Déjà Muzzartisé ici, Lent m’avait surpris, à l’heure où je le découvris, par sa liberté de ton. Sur six titres, il cheminait en mariant textes foufous -imagés tantôt-, électricité sans filtre et plans plus contemplatifs. Avec Au galop, le clan des cinq récidive sur neuf morceaux, sur fond de mots sots et de cavalcades d’un jazz sorti de ses gonds. Ils en viennent, ça s’entend parfois mais de suite Bière-feuille-ciseaux (en termes de fantaisie, tu vois un peu l’genre..), groovy, élastique, sauvage et noisy, pervertit le genre. Oh, ça breake. Ca narre. C’est déjà bonnard. Lent brouille les pistes, dérape et laisse de grosses traces. Dans les esprits, dans les lecteurs (cd ou vinyle, tu as le choix mais t’façon, tu devras l’acheter). Lent déconne, Lent excelle. Selfie de toi bucheronne, lance des sons non familiers. Ca sent le Singe Blanc, l’errance d’un Beck, la folie d’un Tropical Fuck Storm. En parlant de tempête, d’ailleurs, on est ici pas mal loti. Robin MERCIER ne cesse de déclamer puis à bout de souffle (mais pas d’inspiration), il brise l’élan pour laisser ses collègues zébrer l’azur. Ca fait deux compos, j’en suis déjà gaga. Horizon fantôme pose le jeu, mais reste fou. Dans ses décors. Place au mot mais rassurez-vous: l’explosion, retenue, survient. On est bien.
Quelques délires plus loin Fuites cathodiques, aux cuivres bourrés, un peu électro, surtout pas de trop, gagne lui aussi notre approbation. Son histoire est loufoque, il ne peut en être autrement. C’est aussi pour ça qu’ Au galop, prompt à s’emballer, à quitter les rails, à emprunter la piste rouge, nous contente à ce point. Au milieu du chant des oiseaux, il bâtit une superbe trame. De famille, touchante, tragique. Dans la sérénité cette fois, Lent parle le grave. Ses volutes jazzy attirent, ajoutent une forme de tension dans la grise beauté de la chanson. Poétique, d’une plume agile. Un chose de désir, à l’odeur de soufre, crie et soniquement, grince. Racé, il scelle la valeur d’un disque à épuiser par l’écoute, différent, audacieux. Lent est Free, il a tout compris (prenez bonne note, j’en suis navré, de mes piètres touches d’humour). La batterie assène, le saxo glisse, l’instrumentation a d’ores et déjà percuté la glissière. Au galop, éponyme, livre lui aussi des textes à aller chercher, un climat entichant. L’album, du coup, n’en capture que plus encore. J’écris comme je sens, j’écris comme je vis et Lent, dirait-on, fait de même. Enfin je crois. Son digipack sort chez deux labels que si tu connais la zik, tu les as déjà cochés au Stabilo.

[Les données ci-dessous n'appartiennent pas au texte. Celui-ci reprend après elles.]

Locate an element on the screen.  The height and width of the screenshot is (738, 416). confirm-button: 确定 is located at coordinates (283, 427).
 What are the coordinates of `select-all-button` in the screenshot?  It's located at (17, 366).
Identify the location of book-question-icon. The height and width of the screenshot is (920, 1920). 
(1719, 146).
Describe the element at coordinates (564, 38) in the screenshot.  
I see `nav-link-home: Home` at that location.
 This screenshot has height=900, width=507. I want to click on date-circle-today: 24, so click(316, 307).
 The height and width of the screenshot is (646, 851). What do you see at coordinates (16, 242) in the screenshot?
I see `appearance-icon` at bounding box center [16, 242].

A la fin ou quelque chose comme ça La main, extravagant (si si j’te jure), sans prendre de gants, nous administre l’avant-dernière mornifle. Convulsif, offensif, il nous trimballe sur, presque, six minutes barjotes. Mais aussi posées, enfin pas si longtemps qu’ça quand vraiment, tu pousses l’écoute et en l’occurrence, tu y as intérêt. Mal peigné, Lent ébouriffe. Et bout-riffe, oserai-je écrire. Sous leurs airs de mecs bien mis au sourire Colgate Robin MERCIER – Voix, paroles, sampler; Valentin CECCALDI – Basse, claviers; Florian SATCHE – Batterie; Guillaume AKNINE – Guitare et Matthieu METZGER – Saxophone, bidule, claviers, soudés, dessoudent. De savoir qu’on vit, au genre indéfini et pas si fini, l’enclume une dernière fois dans nos trognes d’auditeurs en bonheur, dont la quête de déviance trouve Au galop ce qu’elle venait chercher. Les voix se croisent, on s’y perd mais on y gagne et Lent, Au galop, chevauche vers les sommets d’une sphère où la normalité, alitée, se fait régulièrement culbuter.